··· Reading passage

To reduce the cost of execution while meeting the deadline constraints is one of the important considerable factors in hybrid clouds. A data-aware scheduling methodology is proposed in Nadjaran et al.³⁵ to support deadline requirements of data-intensive applications. Data intensive is one of the applications which is used to analyze a large number of datasets. The proposed method takes into account the data locality, transfer time, and network bandwidth and then checks if current private cloud resources are enough to complete the task within a specific time interval. It calculates the extra resources required to execute tasks within deadlines. The remaining time in meeting the deadlines is first calculated, and then the remaining number of needed resources is computed. The remaining tasks are scheduled on dynamic resources. The proposed algorithm executes data-intensive independent tasks within strict deadlines while minimizing total execution cost and the total number of required resources. Figure 13 shows the working of the proposed data-aware scheduling methodology.

Figure 13.

Overview of the data-aware resource allocation scheme.

Earliest finish time duplication approach

Fully utilization of the selected resources is an important factor in cloud task scheduling. Delay in communication between resources degrades overall system performance. To overcome these limitations, Zhaobin Liu et al.⁴⁷ proposed earliest finish time duplication (EFTD) approach to pre-process the cloud resources effectively. Directed acyclic graph (DAG) method is used to improve the utilization of resources. In this method, tasks with the highest priority are assigned to the selected resource for further processing. Three steps are performed to assign resources to specific tasks: calculating earliest start time (EST), earliest finish time (EFT), and task allocation. In this approach, initially EST is calculated to regulate processing unit and an EST value is assigned to processing resource. Then, the EFT is calculated to choose processing unit and assign it smallest EFT value. Finally, the results of both times (EST and EFT) from ready tasks are compared. The high priority task is assigned to that resource whose both times are same. The next task with lower priority which has both times different is chosen from the ready queue.

To reduce the processor scheduling time, parent nodes of two key tasks are duplicated. In this way, the communication process is improved as compared to the other counterparts (HEFT, AEST, HEFT-TL). The whole scenario is depicted in Figure 14.

······
··· Data extract

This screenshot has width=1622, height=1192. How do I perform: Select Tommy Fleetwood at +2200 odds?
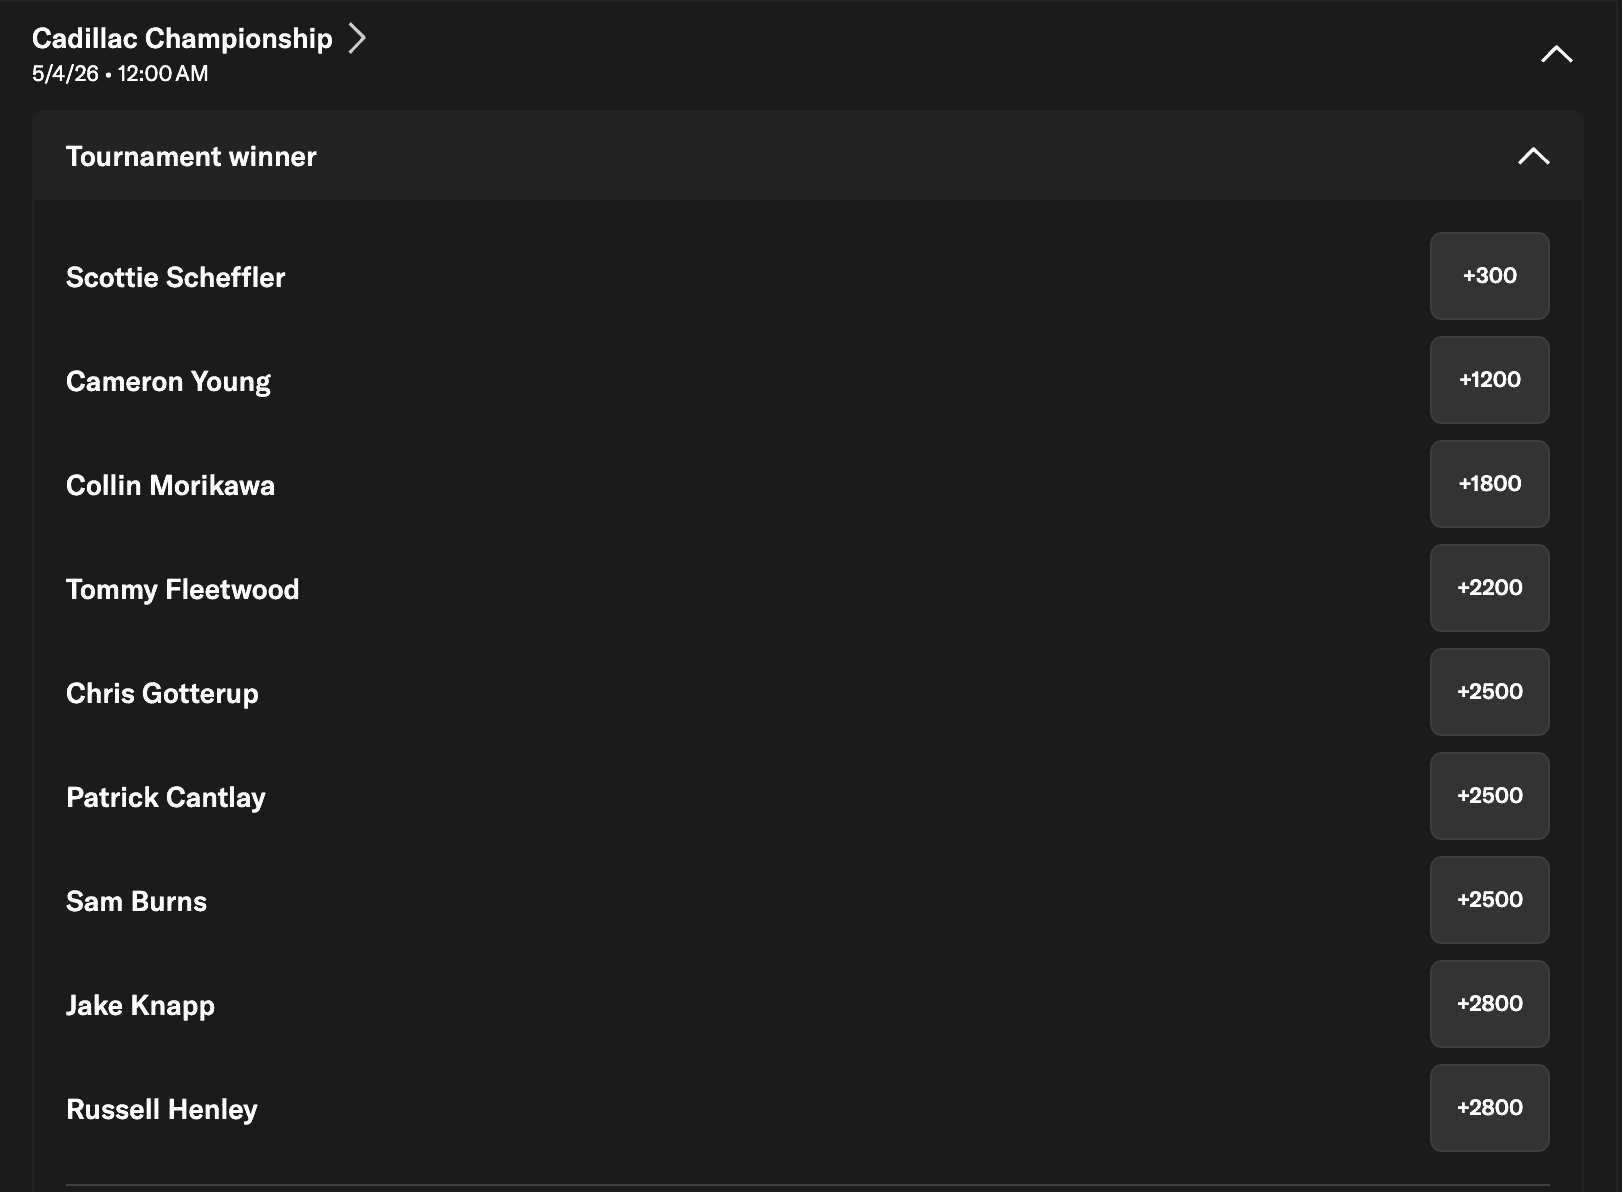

······

- [Set of tasks]
a: According to the passage on cloud task scheduling, which three steps are performed to assign resources to specific tasks?
b: Transcribe the stretch of the passage on cloud task scheduling from "To reduce the processor" through "in Figure 14.".

- [Results by task]
a: Calculating the earliest start time (EST), calculating the earliest finish time (EFT), and task allocation.

b:
To reduce the processor scheduling time, parent nodes of two key tasks are duplicated. In this way, the communication process is improved as compared to the other counterparts (HEFT, AEST, HEFT-TL). The whole scenario is depicted in Figure 14.